#### Task material:
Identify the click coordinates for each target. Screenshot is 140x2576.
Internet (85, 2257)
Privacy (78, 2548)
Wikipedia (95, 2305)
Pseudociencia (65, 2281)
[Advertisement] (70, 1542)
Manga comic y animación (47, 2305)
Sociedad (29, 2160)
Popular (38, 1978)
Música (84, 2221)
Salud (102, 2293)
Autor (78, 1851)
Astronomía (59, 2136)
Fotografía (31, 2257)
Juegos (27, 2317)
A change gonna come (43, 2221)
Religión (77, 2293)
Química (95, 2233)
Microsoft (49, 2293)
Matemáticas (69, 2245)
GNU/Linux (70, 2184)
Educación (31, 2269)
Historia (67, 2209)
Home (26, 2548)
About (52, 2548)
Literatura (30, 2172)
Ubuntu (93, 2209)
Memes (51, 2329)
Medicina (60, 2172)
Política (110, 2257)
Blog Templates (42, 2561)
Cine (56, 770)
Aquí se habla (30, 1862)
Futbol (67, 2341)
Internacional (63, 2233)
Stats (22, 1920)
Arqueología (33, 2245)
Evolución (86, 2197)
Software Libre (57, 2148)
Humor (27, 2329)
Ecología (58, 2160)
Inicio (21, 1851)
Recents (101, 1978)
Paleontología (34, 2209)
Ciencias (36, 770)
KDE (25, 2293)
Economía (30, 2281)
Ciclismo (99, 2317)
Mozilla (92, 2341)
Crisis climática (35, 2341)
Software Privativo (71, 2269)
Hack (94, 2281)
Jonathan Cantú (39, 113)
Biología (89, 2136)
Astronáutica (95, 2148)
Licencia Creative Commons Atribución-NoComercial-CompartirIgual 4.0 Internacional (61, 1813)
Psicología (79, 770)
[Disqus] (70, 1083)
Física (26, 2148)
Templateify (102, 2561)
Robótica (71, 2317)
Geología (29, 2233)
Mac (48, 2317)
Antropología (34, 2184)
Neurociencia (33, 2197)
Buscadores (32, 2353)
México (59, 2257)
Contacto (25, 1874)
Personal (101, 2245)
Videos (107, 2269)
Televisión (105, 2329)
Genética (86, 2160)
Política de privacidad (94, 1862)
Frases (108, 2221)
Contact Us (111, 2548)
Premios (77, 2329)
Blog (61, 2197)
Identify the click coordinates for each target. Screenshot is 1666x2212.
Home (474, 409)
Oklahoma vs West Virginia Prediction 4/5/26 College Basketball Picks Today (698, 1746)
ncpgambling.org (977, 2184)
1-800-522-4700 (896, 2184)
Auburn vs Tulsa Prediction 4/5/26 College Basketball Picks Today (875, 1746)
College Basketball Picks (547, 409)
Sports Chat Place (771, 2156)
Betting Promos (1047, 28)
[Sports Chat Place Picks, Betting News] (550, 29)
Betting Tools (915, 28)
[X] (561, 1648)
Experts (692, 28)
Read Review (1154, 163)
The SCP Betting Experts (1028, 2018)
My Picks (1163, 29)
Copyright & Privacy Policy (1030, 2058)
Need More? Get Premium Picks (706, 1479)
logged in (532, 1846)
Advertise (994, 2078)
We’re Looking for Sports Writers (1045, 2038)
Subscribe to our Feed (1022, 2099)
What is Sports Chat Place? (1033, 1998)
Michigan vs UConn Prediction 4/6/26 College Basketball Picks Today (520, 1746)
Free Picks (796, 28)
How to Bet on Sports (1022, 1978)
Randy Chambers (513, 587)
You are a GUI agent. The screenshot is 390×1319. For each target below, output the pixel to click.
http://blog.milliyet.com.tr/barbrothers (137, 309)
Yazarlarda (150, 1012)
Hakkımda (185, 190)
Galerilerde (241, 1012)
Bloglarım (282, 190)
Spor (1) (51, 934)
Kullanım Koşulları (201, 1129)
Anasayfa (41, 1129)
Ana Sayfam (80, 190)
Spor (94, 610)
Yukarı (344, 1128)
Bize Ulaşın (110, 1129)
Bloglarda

#### Problem requirements:
Transcribe verbatim. Cover the lines from the first line of the entries above to the line containing "Popular (38, 1978)", inclusive.

#### Answer space:
Identify the click coordinates for each target. Screenshot is 140x2576.
Internet (85, 2257)
Privacy (78, 2548)
Wikipedia (95, 2305)
Pseudociencia (65, 2281)
[Advertisement] (70, 1542)
Manga comic y animación (47, 2305)
Sociedad (29, 2160)
Popular (38, 1978)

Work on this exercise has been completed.